The leader issued a rare public rebuke this week to the president in a dispute over the merger of two ministries.
The issue may seem arcane, but it is almost unheard of for the president, especially this president, to be publicly countermanded by the leader. And yet, no one should underestimate Ahmadinejad’s ability to secure and maintain power.
He still has the support of the government machine, the military, the Revolutionary Guards, and the state owned media. Whatever their immediate differences, Ayatollah Khamenei seems to have a soft spot for his controversial president.

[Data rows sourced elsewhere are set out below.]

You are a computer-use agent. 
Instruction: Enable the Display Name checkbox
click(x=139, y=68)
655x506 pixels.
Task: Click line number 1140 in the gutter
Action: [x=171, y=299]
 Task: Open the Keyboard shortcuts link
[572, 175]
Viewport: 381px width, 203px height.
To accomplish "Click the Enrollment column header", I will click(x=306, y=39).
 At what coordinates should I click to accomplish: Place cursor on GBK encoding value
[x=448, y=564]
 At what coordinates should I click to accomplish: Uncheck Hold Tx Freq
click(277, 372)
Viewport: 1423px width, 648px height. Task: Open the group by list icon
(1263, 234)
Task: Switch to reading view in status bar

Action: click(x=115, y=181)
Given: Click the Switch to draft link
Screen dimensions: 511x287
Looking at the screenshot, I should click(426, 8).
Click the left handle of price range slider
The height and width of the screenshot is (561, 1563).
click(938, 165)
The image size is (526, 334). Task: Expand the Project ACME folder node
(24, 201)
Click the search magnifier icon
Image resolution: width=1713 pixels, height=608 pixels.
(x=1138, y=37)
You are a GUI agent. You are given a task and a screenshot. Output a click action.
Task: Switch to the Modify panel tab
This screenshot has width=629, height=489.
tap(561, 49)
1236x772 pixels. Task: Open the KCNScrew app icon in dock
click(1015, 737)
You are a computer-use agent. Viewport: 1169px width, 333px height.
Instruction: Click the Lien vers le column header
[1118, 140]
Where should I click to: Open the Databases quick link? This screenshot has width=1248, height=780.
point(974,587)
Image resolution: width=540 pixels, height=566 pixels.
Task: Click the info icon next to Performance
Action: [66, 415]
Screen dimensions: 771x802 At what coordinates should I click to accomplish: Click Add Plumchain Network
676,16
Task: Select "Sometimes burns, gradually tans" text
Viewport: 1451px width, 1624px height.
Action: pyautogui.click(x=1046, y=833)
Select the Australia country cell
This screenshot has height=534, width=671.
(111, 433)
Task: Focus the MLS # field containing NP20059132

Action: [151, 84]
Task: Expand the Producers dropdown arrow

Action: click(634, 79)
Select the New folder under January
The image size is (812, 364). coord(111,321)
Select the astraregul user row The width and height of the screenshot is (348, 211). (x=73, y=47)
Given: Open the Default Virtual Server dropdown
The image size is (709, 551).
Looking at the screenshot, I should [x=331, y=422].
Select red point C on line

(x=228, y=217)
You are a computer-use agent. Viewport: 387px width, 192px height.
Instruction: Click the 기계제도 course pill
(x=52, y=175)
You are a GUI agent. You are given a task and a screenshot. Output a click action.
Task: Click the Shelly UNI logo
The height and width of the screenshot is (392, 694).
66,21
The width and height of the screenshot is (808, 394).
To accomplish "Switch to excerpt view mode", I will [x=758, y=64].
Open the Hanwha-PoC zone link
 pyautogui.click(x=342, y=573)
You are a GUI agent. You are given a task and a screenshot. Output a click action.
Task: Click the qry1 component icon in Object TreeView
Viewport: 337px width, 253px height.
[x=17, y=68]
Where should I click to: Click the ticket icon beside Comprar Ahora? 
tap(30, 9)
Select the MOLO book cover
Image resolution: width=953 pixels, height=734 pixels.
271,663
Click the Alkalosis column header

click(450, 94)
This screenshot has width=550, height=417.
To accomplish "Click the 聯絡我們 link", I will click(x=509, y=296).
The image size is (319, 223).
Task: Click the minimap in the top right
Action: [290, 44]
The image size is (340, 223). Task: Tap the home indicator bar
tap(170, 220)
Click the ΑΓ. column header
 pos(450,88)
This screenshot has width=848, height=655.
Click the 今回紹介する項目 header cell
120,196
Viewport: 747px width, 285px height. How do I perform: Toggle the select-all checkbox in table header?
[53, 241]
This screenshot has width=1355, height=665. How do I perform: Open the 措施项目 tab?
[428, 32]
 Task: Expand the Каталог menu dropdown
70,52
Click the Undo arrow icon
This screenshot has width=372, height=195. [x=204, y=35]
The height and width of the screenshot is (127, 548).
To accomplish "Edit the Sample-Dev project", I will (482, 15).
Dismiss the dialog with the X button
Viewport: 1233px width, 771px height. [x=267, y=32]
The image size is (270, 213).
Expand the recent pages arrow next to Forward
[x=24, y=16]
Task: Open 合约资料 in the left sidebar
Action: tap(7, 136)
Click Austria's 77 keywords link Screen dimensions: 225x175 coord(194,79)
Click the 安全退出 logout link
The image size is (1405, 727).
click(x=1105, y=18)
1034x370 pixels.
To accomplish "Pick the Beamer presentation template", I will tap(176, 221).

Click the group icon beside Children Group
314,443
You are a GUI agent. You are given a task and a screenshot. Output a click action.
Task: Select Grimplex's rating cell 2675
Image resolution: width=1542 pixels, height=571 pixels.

A glimpse of how Ahmadinejad uses the levers of power emerged during the last week, when he was accused by rivals of using the government’s resources to bus huge numbers of supporters into his rallies across the country.
It is claimed that whenever the president visits provincial cities, schools and government offices are closed for the day, so that students and soldiers can swell the numbers at his rallies.
By contrast one candidate was recently refused permission to speak in a provincial city, because it was said he would cause traffic problems.
Ahmadinejad will certainly be hoping to benefit from the votes of members of the revolutionary guards, the Basij militia, possibly also civil servants and teachers.
And he has been working hard for support in the countryside, with many villagers benefiting from home loans, water supplies, electricity, even telephones, for the first time.
The challenge for his rivals is to persuade enough of the malcontents to go out and vote.
When Mohammed Khatami upset the establishment to become president in 1997, he overturned predictions with a turnout of nearly 80%.
But the more liberal-minded Reformist faction that he represented was deeply demoralised by his failure to achieve more during eight years in office.
Many of his former supporters simply will not turn out to vote this time. In the last parliamentary elections, reformists failed to win a single one of the 30 seats in Tehran. And that was not just because many of their candidates were disqualified.
Former President Khatami is now putting his weight behind the campaign of Mir-Hossein Mousavi. Â
Mousavi has become the leading challenger. He was prime minister from 1980-88, when he gained a reputation for competent economic management.
So his strength works on Ahmadinejad’s perceived weakness. Until recently he has also been careful to keep his distance from the Reformists, as he tries to win votes from disillusioned conservatives as well. – BBCOnline.